Index file header (12 bytes)
nrecords 8-byte unsigned int Total number of records (traces) in the store N.
deltat 4-byte float Common sampling interval \Delta t of the GF traces.
Index file record (24 bytes)
data_offset 8-byte unsigned int Byte offset of first sample of the GF trace in the traces file. Special flag values are 0: trace is missing, 1: all samples in the trace are zero, 2: trace is short (one or two samples long).
itmin 4-byte signed int Temporal onset of the GF trace in number of samples i_{\textrm{min}}[j].
nsamples 4-byte unsigned int Number of samples in the GF trace: i_{\textrm{max}}[j] - i_{\textrm{min}}[j] + 1.
begin_value 4-byte float Value the GF trace’s first sample G[j, i_{\textrm{min}}[j]], typically zero. This value is used when the GF trace has to be extrapolated to times t < t_{i_{\textrm{min}}[j]}.
end_value 4-byte float Value the GF trace’s last sample G[j, i_{\textrm{max}}[j]], typically zero, or the static offset – This value is used when the GF trace has to be extrapolated to times t < t_{i_{\textrm{min}}[j]}.

The traces file

The traces file of the GF store is composed of 32 bytes of empty space at the beginning, followed by zero or more trace data allocations (GF trace sample arrays). Offset and length of each allocated trace are given in the index record.
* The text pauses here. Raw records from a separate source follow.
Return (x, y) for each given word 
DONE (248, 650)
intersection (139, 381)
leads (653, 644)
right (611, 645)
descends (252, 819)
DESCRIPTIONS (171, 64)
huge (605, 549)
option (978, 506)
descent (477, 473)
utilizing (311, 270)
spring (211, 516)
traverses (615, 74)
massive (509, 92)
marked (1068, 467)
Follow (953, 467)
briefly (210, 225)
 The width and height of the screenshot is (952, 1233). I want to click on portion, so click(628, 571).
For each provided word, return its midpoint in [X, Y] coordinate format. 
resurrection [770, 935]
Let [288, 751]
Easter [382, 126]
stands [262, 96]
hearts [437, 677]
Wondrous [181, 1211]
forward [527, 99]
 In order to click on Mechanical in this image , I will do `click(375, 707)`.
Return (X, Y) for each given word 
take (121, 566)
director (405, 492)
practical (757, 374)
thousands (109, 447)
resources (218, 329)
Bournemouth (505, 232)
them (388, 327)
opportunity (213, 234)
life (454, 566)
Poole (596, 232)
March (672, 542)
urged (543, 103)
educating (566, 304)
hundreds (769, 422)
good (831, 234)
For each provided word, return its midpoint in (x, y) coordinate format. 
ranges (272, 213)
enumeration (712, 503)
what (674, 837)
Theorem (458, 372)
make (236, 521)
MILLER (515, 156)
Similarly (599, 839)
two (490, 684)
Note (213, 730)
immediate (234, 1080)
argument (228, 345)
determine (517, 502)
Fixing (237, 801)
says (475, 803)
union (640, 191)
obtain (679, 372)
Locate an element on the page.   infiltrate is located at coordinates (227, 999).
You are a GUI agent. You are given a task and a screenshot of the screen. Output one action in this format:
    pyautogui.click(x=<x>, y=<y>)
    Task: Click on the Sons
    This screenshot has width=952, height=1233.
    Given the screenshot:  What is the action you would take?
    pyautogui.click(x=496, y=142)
First and last value of the trace data must match their counterparts in the index record, begin_value and end_value. This redundancy can be used for integrity checks. No allocation is made for short traces, i.e. traces with 2 samples, representing step functions.

[1]Sebastian Heimann, Hannes Vasyura-Bathke, Henriette Sudhaus, Marius Paul Isken, Marius Kriegerowski, Andreas Steinberg, and Torsten Dahm. “A Python framework for efficient use of pre-computed Green’s functions in seismological and other physical forward and inverse source problems.” Solid Earth 10, no. 6 (2019): 1921-1921.